Sunday, September 18, 2011

The Story

I ran competitively in high school and college.  I stuck primarily to long distances working in the 5-10k genre.  My father was my best friend and trainer since we were a military family that moved constantly.  Making friends was hard for me and I always found running to be the one place I felt safe and most felt like I could be myself.  I could be angry, happy, sad, or excited and going running was like my best friend.  My feet meeting the road and reflecting on my day and getting out of my house (where I had 4 siblings!) was the best parts of my memories growing up.  The few miles that I would get to be completely alone.
I joined the Air Force and soon found I had a knack for helping others enjoy running.  I worked with people training them and even competed on a run team with a group of young women, many of whom I still keep in contact with to this day, over ten years later.  It was during this time that I realized how much I wanted to coach one day.

Years passed and I started a family and a career.  Leading me to now.  And every one’s favorite question:
How/why did you get started with girls on the Run?  You don’t even have a daughter old enough to have heard about this.

Now let me tell you, this part still brings tears to my eyes and tells me there is fate.

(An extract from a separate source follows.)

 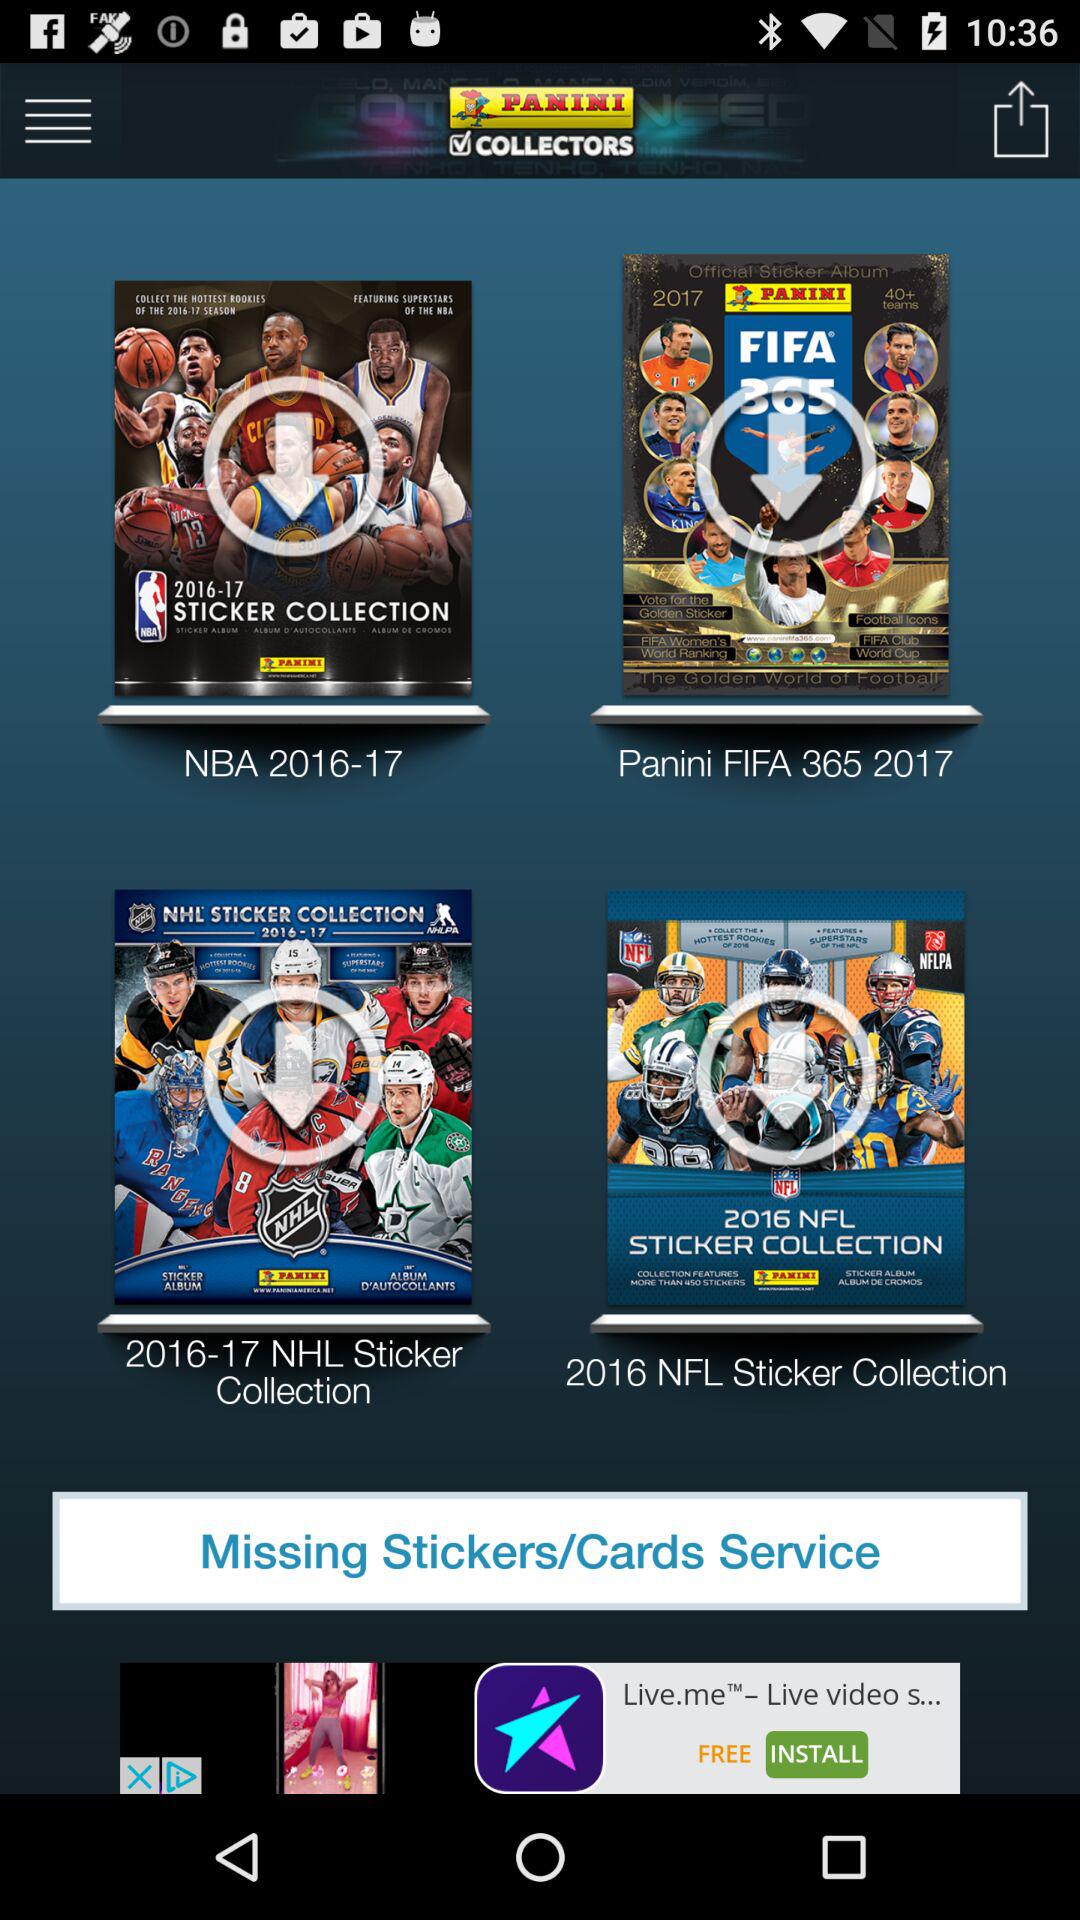 What do you see at coordinates (292, 1072) in the screenshot?
I see `click the download option bottom left corner of page` at bounding box center [292, 1072].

Over the summer some friends of mine lost a neighbor of theirs to cancer.  She had been active with her daughters with running and she had been a big part of the Annapolis chapter Girls on the Run.  In lieu of flowers or cards they had set up a hyperlink to donate to the Girls on the Run.  My friends know my passion for running and how much I love working with kids and sent me the information.  Sitting at work I clicked unknowingly on this link and read Molly Barkers words, the motto’s, and the whole reason for the existence of Girls on the Run.  I literally cried at my desk.  I can tell you that at the age these girls are at and middle school, I would have given anything for a program like this.  And even more so, I really believed in what this program is trying to promote.  The first thing I read was this “We inspire girls to be joyful, healthy and confident”.  Did you catch that?  We inspire girls.  Not only to be healthy but we want them to be joyful and confident.

I was sold on that line alone.

As a woman who knows what the girls still have to face in life, and as a mother myself to two amazing little girls, I only hope I can do that, inspire them every day and hopefully it will spread from them to the peers around them.  I know already it has changed my life and made me more healthy, confident and joyful.
I coach every day and remember the mother that can’t be there to watch her girls grow up into beautiful young women.  I coach for my daughters so that they have a healthy and confident mom to look up to. And I coach most of all for those little girls who come every day to practice and say some of the most amazing and astounding things and inspire me to be a better person to my own peers.